===== Excerpted records =====

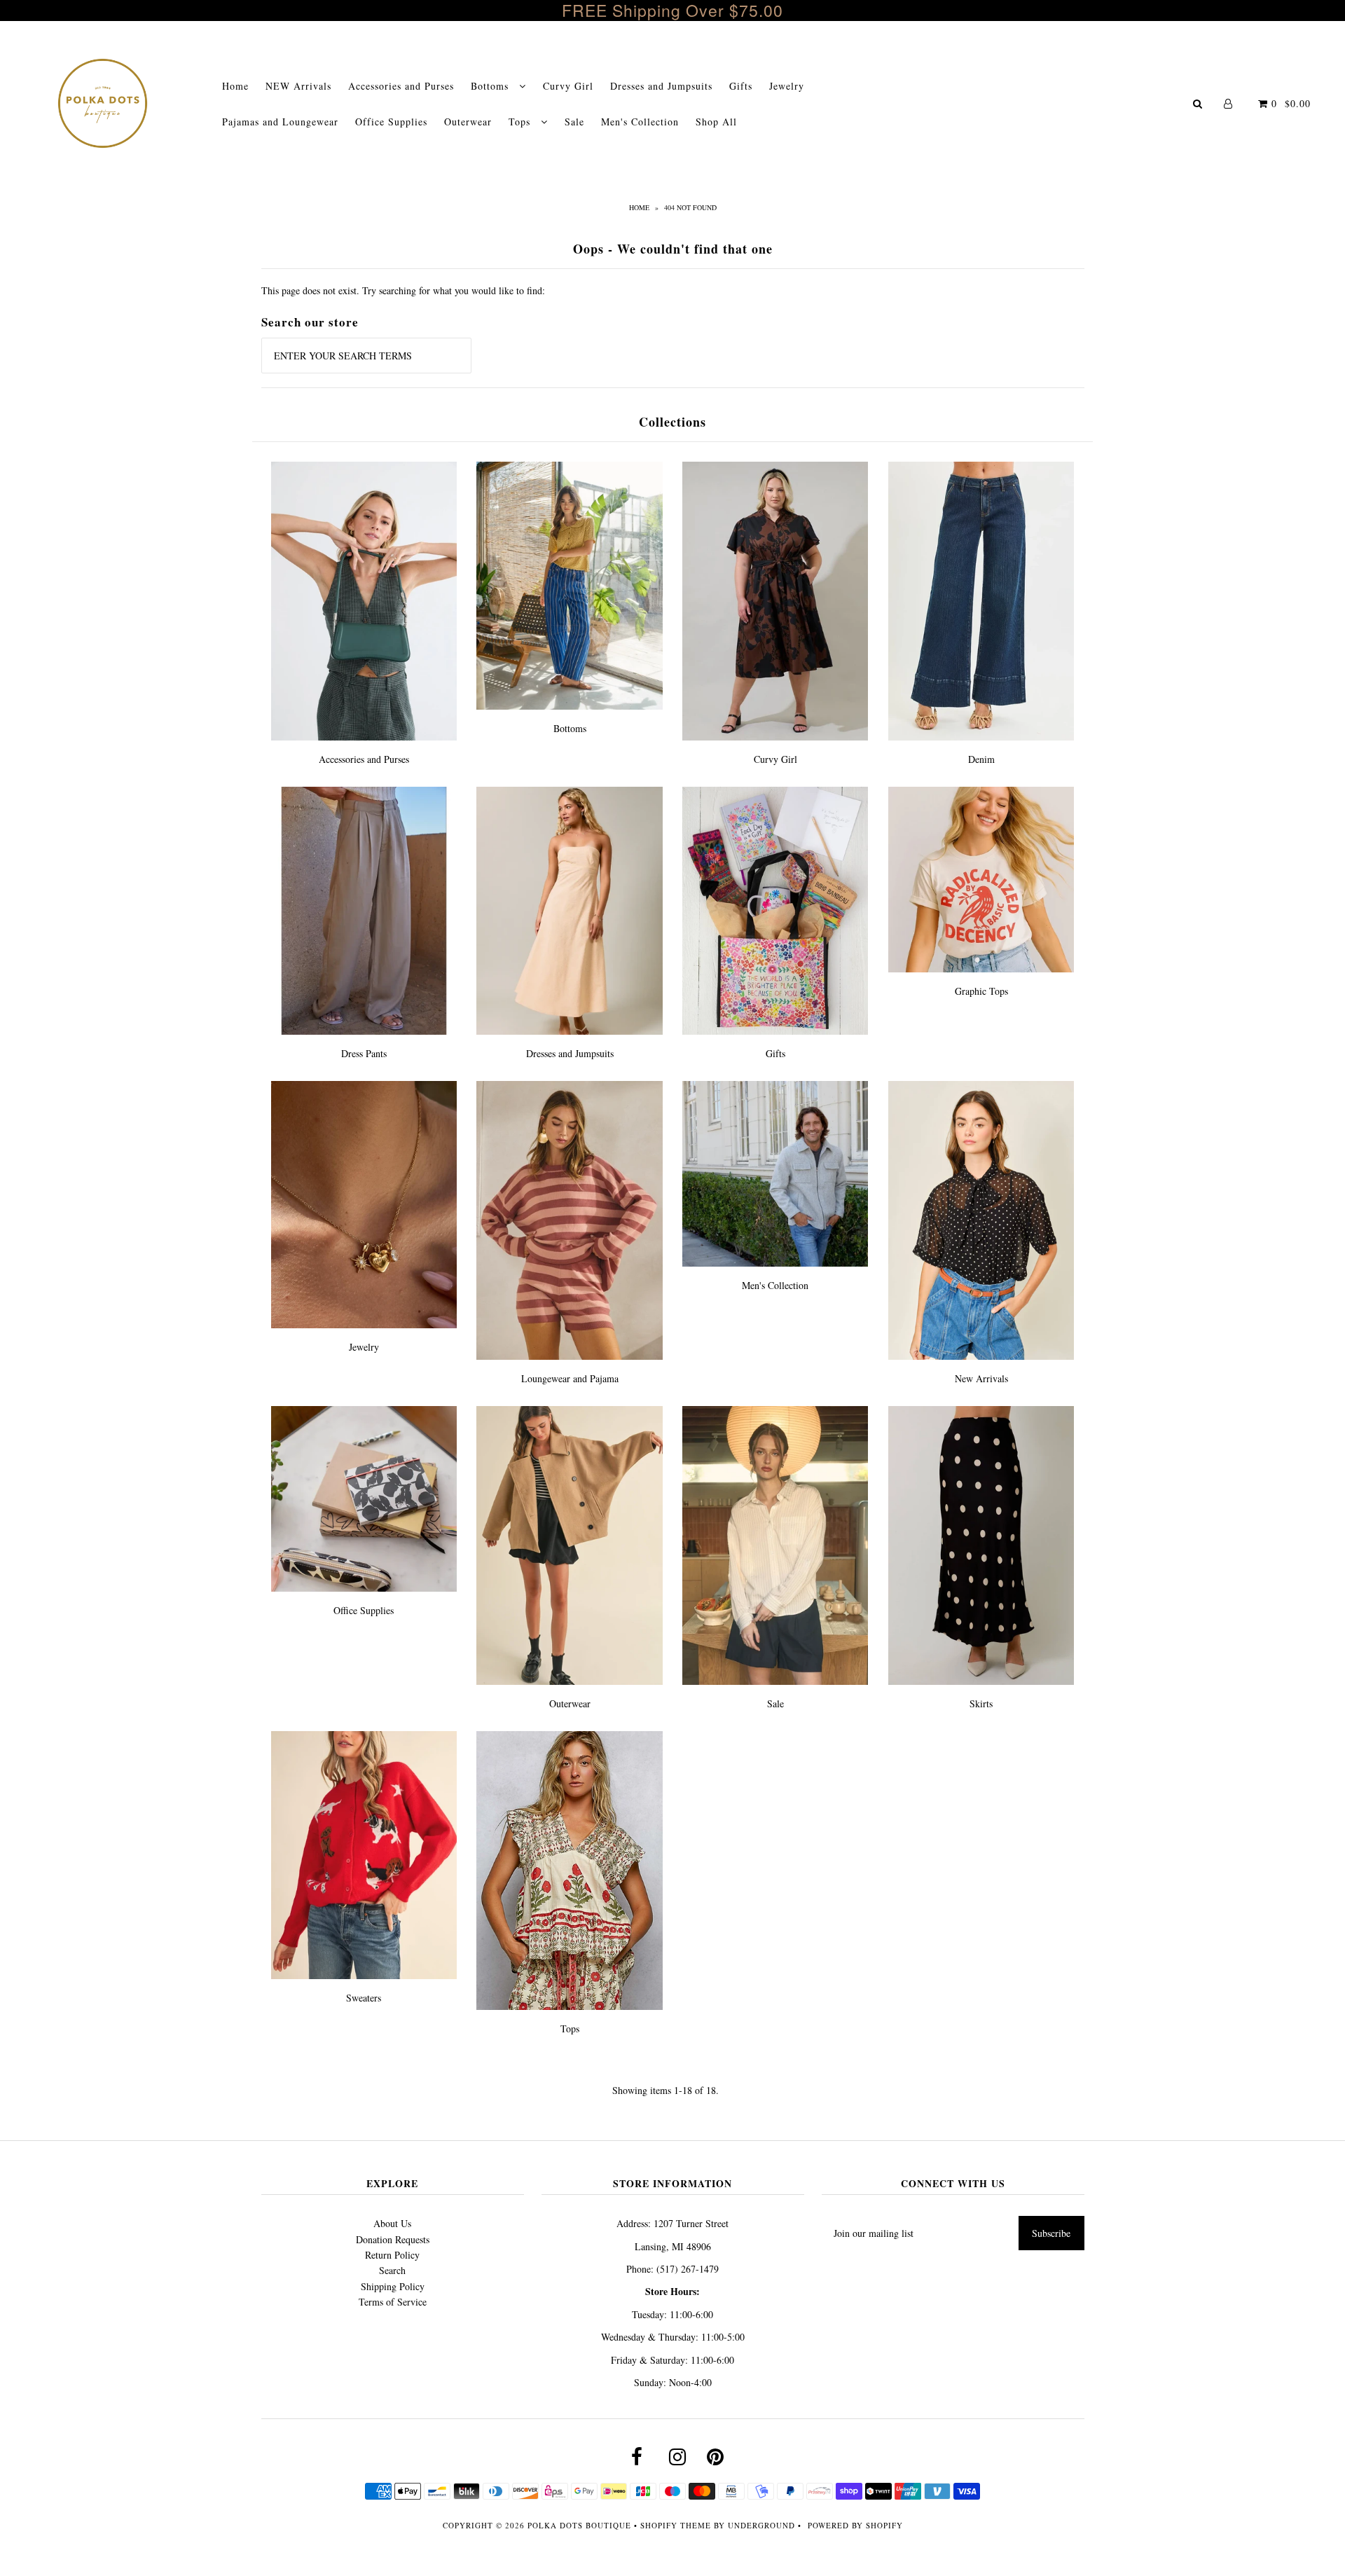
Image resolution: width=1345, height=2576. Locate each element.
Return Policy (392, 2254)
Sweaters (363, 1997)
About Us (392, 2223)
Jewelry (786, 85)
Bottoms (491, 85)
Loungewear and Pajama (570, 1378)
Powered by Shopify (855, 2525)
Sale (574, 121)
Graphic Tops (981, 991)
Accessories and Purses (401, 85)
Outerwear (468, 121)
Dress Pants (364, 1053)
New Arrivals (981, 1378)
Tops (521, 121)
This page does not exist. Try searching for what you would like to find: (403, 290)
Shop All (716, 121)
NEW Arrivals (298, 85)
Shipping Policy (393, 2286)
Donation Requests (392, 2239)
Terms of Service (393, 2301)
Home (235, 85)
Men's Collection (640, 121)
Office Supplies (391, 121)
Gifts (740, 85)
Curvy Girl (568, 85)
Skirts (981, 1703)
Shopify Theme (675, 2525)
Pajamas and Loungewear (280, 121)
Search (392, 2270)
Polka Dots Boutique (579, 2525)
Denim (981, 759)
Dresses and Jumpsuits (661, 85)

=====

## Task instructions
Starting at the line that has "Accessories and Purses (401, 85)" in the records above, restate word for word every line until the one that has "Men's Collection (640, 121)", and include that one as well.

## Response area
Accessories and Purses (401, 85)
Outerwear (468, 121)
Dress Pants (364, 1053)
New Arrivals (981, 1378)
Tops (521, 121)
This page does not exist. Try searching for what you would like to find: (403, 290)
Shop All (716, 121)
NEW Arrivals (298, 85)
Shipping Policy (393, 2286)
Donation Requests (392, 2239)
Terms of Service (393, 2301)
Home (235, 85)
Men's Collection (640, 121)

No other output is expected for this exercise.